Ia memanfaatkan tepung ikan sebagai sumber pakan. Peternak 51 tahun silam itu meracik pakan mandiri dengan mencampur tepung ikan dan bahan baku antara lain dedak padi, tepung tapioka, tepung tulang daging, minyak ikan, vitamin, dan mineral. Kapasitas produksi pakan mandiri menggunakan mesin pakan 400—1.000 kg per hari. Kualitas pakan sudah standar pabrik dengan harga lebih ekonomis.

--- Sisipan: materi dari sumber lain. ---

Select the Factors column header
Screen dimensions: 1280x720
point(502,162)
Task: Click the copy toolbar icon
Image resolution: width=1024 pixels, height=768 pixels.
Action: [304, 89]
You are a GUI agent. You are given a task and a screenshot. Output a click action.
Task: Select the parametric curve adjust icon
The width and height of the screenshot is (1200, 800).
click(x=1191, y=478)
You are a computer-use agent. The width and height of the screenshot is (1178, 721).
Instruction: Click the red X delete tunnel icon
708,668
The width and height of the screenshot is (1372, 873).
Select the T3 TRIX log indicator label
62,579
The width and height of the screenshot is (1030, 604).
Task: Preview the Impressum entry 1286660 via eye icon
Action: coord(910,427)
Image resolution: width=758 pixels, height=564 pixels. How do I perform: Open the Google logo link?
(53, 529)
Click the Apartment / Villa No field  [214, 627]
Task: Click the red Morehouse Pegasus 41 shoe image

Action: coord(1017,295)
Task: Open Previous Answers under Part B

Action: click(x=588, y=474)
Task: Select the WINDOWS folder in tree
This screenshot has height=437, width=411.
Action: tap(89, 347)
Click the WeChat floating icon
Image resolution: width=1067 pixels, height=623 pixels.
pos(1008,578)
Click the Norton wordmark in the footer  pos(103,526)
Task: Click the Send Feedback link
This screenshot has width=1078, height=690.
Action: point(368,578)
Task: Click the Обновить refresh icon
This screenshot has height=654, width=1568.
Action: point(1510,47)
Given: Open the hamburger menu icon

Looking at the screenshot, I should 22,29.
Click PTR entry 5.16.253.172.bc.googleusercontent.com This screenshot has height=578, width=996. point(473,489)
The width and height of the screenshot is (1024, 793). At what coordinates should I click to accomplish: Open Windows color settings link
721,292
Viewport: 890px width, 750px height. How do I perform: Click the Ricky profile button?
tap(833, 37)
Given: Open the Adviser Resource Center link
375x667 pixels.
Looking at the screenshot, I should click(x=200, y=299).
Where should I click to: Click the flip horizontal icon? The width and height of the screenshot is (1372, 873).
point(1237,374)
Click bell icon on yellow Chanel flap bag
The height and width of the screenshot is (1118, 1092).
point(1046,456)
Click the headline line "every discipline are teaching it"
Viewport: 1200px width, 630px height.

Menurut Widodo biaya produksi pakan mandiri Rp7.000 per kilogram, sementara pakan pabrikan Rp11.500 per kilogram dengan mutu sama. Keruan saja itu bisa menghemat biaya pakan hingga 40%. Mutu pakan mandiri kreasi Widodo terbukti tidak kalah dengan pakan pabrik. Nilai Feed Convention Ratio (FCR) lele rata-rata di kolam Widodo 1. Artinya 1 kilogram pakan menjadi 1 kilogram daging. “Rekor terbaik dari 1 kilogram pakan menjadi 1,2 kilogram daging,” kata Widodo.
Probiotik
Membuat pakan mandri bukan tanpa kendala. Pada musim hujan pembuatan pakan mandiri kerap tersendat. Ia membutuhkan waktu lebih lama, hingga 7 hari untuk membuat bahan baku tepung ikan. Harap mafhum, pengeringan masih mengandalkan sinar matahari. Bandingkan dengan pengeringan pada musim kemarau hanya 2—3 hari. Selain pakan, Widodo juga membuat probiotik mandiri dengan mengisolasi probiotik dari pupuk guano atau kotoran kelalawar.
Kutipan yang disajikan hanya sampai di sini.